Jaded Empath, I am like you choosing to stay in a close supportive relationship with my expwBPD. We split up because after years of LDR neither of us could move to the other's city, but I felt it would be wrong to detach completely like I would with a non. This works, mostly, because we are both in therapy and I am working hard at my codependency. Boundaries are just as necessary in a friendship as in a relationship.It is not uncomplicated, and yes, it is not a choice that would be popular with my family and friends if they knew. I confide on these boards and in therapy, feeling that it is up to her what she decides to reveal about her status.
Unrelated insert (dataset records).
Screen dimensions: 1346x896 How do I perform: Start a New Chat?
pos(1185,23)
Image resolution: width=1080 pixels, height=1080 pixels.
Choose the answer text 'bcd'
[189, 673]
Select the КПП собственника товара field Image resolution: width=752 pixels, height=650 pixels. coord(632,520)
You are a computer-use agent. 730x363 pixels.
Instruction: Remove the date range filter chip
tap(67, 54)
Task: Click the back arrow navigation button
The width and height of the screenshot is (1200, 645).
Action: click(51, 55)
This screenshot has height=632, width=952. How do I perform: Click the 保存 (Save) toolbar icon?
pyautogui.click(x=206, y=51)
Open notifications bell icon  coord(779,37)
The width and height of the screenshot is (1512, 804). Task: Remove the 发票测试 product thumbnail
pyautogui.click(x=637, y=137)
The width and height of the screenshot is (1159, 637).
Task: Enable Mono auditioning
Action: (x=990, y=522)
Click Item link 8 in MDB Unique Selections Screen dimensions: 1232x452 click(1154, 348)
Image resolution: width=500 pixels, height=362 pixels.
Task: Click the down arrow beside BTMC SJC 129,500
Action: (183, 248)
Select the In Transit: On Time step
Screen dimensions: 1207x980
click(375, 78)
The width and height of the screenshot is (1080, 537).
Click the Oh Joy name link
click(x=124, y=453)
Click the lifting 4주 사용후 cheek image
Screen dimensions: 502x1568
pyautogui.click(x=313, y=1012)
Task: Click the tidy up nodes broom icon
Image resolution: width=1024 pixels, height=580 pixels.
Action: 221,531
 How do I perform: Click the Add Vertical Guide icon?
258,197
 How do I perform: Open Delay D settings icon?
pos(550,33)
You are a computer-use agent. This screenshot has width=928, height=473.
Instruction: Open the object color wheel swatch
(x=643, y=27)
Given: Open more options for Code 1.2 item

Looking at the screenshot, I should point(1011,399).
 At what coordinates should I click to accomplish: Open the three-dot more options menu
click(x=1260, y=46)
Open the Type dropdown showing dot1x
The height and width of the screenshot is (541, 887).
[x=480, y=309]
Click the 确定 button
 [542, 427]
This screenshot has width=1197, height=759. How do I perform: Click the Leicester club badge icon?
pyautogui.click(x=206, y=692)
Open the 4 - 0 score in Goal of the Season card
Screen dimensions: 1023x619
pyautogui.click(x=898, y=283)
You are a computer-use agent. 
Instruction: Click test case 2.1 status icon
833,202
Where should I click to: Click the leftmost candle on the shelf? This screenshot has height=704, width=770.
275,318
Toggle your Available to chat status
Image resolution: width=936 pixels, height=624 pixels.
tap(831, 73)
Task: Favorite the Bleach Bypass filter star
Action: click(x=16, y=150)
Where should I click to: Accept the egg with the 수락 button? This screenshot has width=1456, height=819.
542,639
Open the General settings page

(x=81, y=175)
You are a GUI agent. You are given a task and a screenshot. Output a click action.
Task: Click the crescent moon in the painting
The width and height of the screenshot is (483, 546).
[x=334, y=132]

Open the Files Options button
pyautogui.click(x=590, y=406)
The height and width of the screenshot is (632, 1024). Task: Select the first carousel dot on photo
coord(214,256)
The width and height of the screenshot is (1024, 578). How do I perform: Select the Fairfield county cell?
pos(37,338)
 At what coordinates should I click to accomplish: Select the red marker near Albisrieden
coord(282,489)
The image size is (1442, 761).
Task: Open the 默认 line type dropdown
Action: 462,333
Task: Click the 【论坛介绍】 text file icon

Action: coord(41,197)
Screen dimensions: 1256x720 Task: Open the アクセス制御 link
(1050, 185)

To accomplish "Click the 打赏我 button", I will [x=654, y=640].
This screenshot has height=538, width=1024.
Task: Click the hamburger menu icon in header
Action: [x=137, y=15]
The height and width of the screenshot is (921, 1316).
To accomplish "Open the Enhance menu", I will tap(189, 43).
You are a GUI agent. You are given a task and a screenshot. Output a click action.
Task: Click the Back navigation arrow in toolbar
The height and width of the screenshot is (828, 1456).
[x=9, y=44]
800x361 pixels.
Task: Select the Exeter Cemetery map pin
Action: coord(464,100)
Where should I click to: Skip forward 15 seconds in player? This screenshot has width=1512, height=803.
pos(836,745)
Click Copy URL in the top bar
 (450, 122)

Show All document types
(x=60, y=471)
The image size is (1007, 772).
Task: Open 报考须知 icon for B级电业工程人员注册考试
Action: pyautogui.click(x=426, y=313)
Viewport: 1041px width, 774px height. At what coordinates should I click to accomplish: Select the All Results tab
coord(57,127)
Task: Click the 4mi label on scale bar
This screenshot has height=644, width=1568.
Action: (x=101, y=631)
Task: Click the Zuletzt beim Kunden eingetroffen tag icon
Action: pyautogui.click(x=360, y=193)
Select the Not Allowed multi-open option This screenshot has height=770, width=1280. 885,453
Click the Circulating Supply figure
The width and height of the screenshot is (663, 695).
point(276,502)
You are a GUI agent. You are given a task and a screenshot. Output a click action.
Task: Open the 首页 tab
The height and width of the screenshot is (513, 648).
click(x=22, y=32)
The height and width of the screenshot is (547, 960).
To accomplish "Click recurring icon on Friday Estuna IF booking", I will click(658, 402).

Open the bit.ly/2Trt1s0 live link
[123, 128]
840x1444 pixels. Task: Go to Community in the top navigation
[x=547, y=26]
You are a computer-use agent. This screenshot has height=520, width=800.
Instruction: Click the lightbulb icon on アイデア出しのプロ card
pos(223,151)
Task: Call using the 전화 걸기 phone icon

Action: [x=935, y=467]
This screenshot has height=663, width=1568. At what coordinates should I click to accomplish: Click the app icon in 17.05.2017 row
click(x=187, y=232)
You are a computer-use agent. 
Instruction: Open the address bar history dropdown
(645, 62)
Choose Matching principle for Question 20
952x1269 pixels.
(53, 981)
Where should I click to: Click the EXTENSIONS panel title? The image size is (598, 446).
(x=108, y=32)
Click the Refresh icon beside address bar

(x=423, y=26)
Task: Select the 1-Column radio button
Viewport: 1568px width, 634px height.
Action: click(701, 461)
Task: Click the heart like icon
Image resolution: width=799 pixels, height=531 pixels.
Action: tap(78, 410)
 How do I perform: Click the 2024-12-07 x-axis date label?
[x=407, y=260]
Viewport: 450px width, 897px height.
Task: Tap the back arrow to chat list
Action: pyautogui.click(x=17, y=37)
It is often hard, but I think it is not so much whether other people respect our choices as that we do. My mind boggles how I could possibly find a new partner who would put up with the level of involvement, or understand how it helps me stand morally right with myself. Far from dating yet, and I do understand that I have to stand right with myself before I can be good for anyone else.  

What keeps me going is the fact that since she came to self-awareness and entered therapy she is getting better by the day. It is a joy to see. Indeed a supportive network is important in making progress and to do her credit she is doing the best she can to expand this network even during lockdown. So there is hope I may be able to gradually detach with time.

I do think Notwendy's point is important. I also grew up with a uNBPD mother and my father's codependent choices were hard for me both as a child and as an adult. I am having to do a lot of work at forgiving them both and taking control of my life. An adult has choices, a child does not. I would suggest providing therapy for your daughter as well so that she can learn skills to cope early on.